This project explored the effectiveness of intrinsic reward systems in reinforcement learning. I experimented with a hummingbird agent in a Unity virtual environment that was trained to collect nectar from flowers. The standard approach only rewards the agent for accomplishing the primary goal (an extrinsic reward system), but I hypothesized that providing additional rewards for behaviors that might lead to the goal could improve training efficiency and performance.
I implemented a virtual environment in Unity where a hummingbird agent navigated to collect nectar from flowers. The agent received observational inputs including its position and orientation in 3D space, as well as a vector between the tip of its beak and the closest flower's nectar hitbox. The baseline model used an extrinsic reward system, where the agent was only rewarded for successfully collecting nectar by positioning its beak inside a flower's nectar hitbox.
I designed a novel location-based intrinsic reward system that supplemented the primary goal with additional rewards for productive exploration. This involved creating triangular prism-shaped triggers arranged in a circular "pizza slice" pattern at the same Z-level as the flowers. When the agent entered these trigger zones, it received a small reward, and the trigger was then disabled for the remainder of that training episode.
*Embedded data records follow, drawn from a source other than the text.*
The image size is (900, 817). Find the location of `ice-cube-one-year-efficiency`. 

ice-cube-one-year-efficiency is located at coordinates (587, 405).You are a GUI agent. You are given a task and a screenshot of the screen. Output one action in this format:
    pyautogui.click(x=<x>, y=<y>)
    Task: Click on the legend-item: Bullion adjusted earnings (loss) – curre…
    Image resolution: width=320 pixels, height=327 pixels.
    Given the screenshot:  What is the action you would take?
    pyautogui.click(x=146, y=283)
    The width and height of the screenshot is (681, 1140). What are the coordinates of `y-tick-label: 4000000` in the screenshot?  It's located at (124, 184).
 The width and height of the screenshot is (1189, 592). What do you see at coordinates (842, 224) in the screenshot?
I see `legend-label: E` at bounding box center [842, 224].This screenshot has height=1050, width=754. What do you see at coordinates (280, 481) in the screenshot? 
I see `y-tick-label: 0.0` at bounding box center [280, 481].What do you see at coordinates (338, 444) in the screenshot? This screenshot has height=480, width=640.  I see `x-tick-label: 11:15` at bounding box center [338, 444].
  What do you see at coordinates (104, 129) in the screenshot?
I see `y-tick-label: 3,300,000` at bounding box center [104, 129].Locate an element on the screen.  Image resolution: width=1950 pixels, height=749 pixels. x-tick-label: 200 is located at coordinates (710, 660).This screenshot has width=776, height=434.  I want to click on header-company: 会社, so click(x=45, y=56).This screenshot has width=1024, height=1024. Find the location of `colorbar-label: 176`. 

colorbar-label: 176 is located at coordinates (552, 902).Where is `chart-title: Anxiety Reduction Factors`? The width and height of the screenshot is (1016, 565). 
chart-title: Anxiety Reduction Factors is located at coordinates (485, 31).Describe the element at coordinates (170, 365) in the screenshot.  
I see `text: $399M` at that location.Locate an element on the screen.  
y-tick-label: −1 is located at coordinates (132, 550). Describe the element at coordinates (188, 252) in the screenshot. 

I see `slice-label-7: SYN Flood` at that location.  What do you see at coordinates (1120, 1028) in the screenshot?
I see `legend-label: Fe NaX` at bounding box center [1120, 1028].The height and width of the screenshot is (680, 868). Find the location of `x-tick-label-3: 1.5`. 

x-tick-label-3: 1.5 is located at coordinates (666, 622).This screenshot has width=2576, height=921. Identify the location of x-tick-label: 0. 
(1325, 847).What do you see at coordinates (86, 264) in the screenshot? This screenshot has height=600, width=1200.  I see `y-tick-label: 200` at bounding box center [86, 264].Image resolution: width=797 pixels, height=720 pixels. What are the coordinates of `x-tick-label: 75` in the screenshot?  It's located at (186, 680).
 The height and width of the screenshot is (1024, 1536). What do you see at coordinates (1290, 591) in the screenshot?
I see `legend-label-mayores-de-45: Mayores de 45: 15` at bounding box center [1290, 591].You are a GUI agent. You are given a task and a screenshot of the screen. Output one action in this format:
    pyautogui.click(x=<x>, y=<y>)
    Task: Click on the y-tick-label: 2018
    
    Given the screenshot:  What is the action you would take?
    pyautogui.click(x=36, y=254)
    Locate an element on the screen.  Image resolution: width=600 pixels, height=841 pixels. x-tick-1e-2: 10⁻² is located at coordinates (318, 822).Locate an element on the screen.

The key innovation was rewarding the agent for exploring the Z-level where flowers were located, even before directly interacting with the flowers themselves. This encouraged the agent to stay in productive areas and explore within those areas, potentially discovering more efficient paths to nectar collection.
I trained both the standard extrinsic-only reward model and the enhanced intrinsic+extrinsic reward model using the Unity ML-Agents framework with a Python backend. The training process was managed through an Anaconda environment, and a custom configuration file specified the neural network architecture and hyperparameters. TensorBoard was used to visualize and compare performance metrics between the two approaches over time.
The location-based intrinsic reward system demonstrated faster convergence to optimal behavior compared to the standard extrinsic-only reward approach. Agents trained with the combined reward system showed more efficient exploration patterns, spending more time in areas with potential rewards and less time in unproductive regions. This project highlights the importance of reward shaping in reinforcement learning and demonstrates how well-designed intrinsic rewards can guide agents toward desirable behaviors even before they achieve the primary goal.